* _Goal of the exercise_: Each entry is to be restated word for word, with nothing omitted.

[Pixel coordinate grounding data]
⟨

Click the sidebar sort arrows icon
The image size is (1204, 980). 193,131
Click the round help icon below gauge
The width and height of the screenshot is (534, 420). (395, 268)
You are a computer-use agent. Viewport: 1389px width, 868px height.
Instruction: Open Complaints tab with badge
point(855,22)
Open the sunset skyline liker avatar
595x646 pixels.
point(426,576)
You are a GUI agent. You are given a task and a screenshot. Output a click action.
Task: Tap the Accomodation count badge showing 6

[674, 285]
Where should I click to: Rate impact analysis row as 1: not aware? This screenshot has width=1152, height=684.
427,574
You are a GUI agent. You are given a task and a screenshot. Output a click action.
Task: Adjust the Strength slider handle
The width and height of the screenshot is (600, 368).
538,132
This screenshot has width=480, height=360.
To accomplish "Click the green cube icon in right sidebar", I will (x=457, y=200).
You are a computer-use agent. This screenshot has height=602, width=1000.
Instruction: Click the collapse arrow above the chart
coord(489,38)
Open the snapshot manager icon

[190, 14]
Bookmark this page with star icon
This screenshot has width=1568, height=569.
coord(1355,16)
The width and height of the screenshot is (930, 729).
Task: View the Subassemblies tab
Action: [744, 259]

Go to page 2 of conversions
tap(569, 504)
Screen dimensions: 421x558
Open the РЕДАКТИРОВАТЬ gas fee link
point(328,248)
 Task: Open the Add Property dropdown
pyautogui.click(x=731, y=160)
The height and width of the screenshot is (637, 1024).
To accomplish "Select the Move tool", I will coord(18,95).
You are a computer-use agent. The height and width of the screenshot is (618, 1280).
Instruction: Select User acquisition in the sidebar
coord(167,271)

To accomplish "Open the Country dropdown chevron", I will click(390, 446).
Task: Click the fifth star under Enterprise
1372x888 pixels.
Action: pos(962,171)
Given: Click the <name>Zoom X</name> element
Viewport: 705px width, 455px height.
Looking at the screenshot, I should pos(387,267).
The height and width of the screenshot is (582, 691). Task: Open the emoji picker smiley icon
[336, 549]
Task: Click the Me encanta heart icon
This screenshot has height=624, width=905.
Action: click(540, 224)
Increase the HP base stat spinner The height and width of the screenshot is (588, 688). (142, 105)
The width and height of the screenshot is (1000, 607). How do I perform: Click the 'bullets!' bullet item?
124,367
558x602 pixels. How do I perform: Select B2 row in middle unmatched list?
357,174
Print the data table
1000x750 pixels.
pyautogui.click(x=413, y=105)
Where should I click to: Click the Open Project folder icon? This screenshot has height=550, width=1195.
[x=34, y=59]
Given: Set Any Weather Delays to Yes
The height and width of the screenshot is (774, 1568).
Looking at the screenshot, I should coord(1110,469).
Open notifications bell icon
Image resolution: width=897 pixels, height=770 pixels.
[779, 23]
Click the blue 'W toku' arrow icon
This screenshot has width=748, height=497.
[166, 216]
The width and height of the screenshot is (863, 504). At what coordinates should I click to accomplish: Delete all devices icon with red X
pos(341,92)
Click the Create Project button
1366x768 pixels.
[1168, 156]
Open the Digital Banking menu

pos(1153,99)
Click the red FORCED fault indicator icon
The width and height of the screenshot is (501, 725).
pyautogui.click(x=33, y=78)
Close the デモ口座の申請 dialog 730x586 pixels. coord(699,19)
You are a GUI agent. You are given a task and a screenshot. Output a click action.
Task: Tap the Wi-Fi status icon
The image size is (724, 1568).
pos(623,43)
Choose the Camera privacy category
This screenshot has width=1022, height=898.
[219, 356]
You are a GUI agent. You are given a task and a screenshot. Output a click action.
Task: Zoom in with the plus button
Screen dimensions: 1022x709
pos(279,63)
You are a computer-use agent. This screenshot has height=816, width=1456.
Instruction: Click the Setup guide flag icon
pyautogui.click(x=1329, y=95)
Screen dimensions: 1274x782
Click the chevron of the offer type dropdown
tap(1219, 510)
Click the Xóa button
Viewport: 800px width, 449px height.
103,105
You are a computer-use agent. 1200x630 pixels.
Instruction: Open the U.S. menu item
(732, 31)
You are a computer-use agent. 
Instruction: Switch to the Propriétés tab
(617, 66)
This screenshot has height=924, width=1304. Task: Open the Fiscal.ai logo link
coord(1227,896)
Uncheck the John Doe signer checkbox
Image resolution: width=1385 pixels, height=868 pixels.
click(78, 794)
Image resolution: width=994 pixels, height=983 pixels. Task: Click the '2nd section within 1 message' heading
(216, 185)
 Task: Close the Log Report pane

⟩

* _Reply_:
Click the sidebar sort arrows icon
The image size is (1204, 980). 193,131
Click the round help icon below gauge
The width and height of the screenshot is (534, 420). (395, 268)
You are a computer-use agent. Viewport: 1389px width, 868px height.
Instruction: Open Complaints tab with badge
point(855,22)
Open the sunset skyline liker avatar
595x646 pixels.
point(426,576)
You are a GUI agent. You are given a task and a screenshot. Output a click action.
Task: Tap the Accomodation count badge showing 6

[674, 285]
Where should I click to: Rate impact analysis row as 1: not aware? This screenshot has width=1152, height=684.
427,574
You are a GUI agent. You are given a task and a screenshot. Output a click action.
Task: Adjust the Strength slider handle
The width and height of the screenshot is (600, 368).
538,132
This screenshot has width=480, height=360.
To accomplish "Click the green cube icon in right sidebar", I will (x=457, y=200).
You are a computer-use agent. This screenshot has height=602, width=1000.
Instruction: Click the collapse arrow above the chart
coord(489,38)
Open the snapshot manager icon

[190, 14]
Bookmark this page with star icon
This screenshot has width=1568, height=569.
coord(1355,16)
The width and height of the screenshot is (930, 729).
Task: View the Subassemblies tab
Action: [744, 259]

Go to page 2 of conversions
tap(569, 504)
Screen dimensions: 421x558
Open the РЕДАКТИРОВАТЬ gas fee link
point(328,248)
 Task: Open the Add Property dropdown
pyautogui.click(x=731, y=160)
The height and width of the screenshot is (637, 1024).
To accomplish "Select the Move tool", I will coord(18,95).
You are a computer-use agent. The height and width of the screenshot is (618, 1280).
Instruction: Select User acquisition in the sidebar
coord(167,271)

To accomplish "Open the Country dropdown chevron", I will click(390, 446).
Task: Click the fifth star under Enterprise
1372x888 pixels.
Action: pos(962,171)
Given: Click the <name>Zoom X</name> element
Viewport: 705px width, 455px height.
Looking at the screenshot, I should pos(387,267).
The height and width of the screenshot is (582, 691). Task: Open the emoji picker smiley icon
[336, 549]
Task: Click the Me encanta heart icon
This screenshot has height=624, width=905.
Action: click(540, 224)
Increase the HP base stat spinner The height and width of the screenshot is (588, 688). (142, 105)
The width and height of the screenshot is (1000, 607). How do I perform: Click the 'bullets!' bullet item?
124,367
558x602 pixels. How do I perform: Select B2 row in middle unmatched list?
357,174
Print the data table
1000x750 pixels.
pyautogui.click(x=413, y=105)
Where should I click to: Click the Open Project folder icon? This screenshot has height=550, width=1195.
[x=34, y=59]
Given: Set Any Weather Delays to Yes
The height and width of the screenshot is (774, 1568).
Looking at the screenshot, I should coord(1110,469).
Open notifications bell icon
Image resolution: width=897 pixels, height=770 pixels.
[779, 23]
Click the blue 'W toku' arrow icon
This screenshot has width=748, height=497.
[166, 216]
The width and height of the screenshot is (863, 504). At what coordinates should I click to accomplish: Delete all devices icon with red X
pos(341,92)
Click the Create Project button
1366x768 pixels.
[1168, 156]
Open the Digital Banking menu

pos(1153,99)
Click the red FORCED fault indicator icon
The width and height of the screenshot is (501, 725).
pyautogui.click(x=33, y=78)
Close the デモ口座の申請 dialog 730x586 pixels. coord(699,19)
You are a GUI agent. You are given a task and a screenshot. Output a click action.
Task: Tap the Wi-Fi status icon
The image size is (724, 1568).
pos(623,43)
Choose the Camera privacy category
This screenshot has width=1022, height=898.
[219, 356]
You are a GUI agent. You are given a task and a screenshot. Output a click action.
Task: Zoom in with the plus button
Screen dimensions: 1022x709
pos(279,63)
You are a computer-use agent. This screenshot has height=816, width=1456.
Instruction: Click the Setup guide flag icon
pyautogui.click(x=1329, y=95)
Screen dimensions: 1274x782
Click the chevron of the offer type dropdown
tap(1219, 510)
Click the Xóa button
Viewport: 800px width, 449px height.
103,105
You are a computer-use agent. 1200x630 pixels.
Instruction: Open the U.S. menu item
(732, 31)
You are a computer-use agent. 
Instruction: Switch to the Propriétés tab
(617, 66)
This screenshot has height=924, width=1304. Task: Open the Fiscal.ai logo link
coord(1227,896)
Uncheck the John Doe signer checkbox
Image resolution: width=1385 pixels, height=868 pixels.
click(78, 794)
Image resolution: width=994 pixels, height=983 pixels. Task: Click the '2nd section within 1 message' heading
(216, 185)
 Task: Close the Log Report pane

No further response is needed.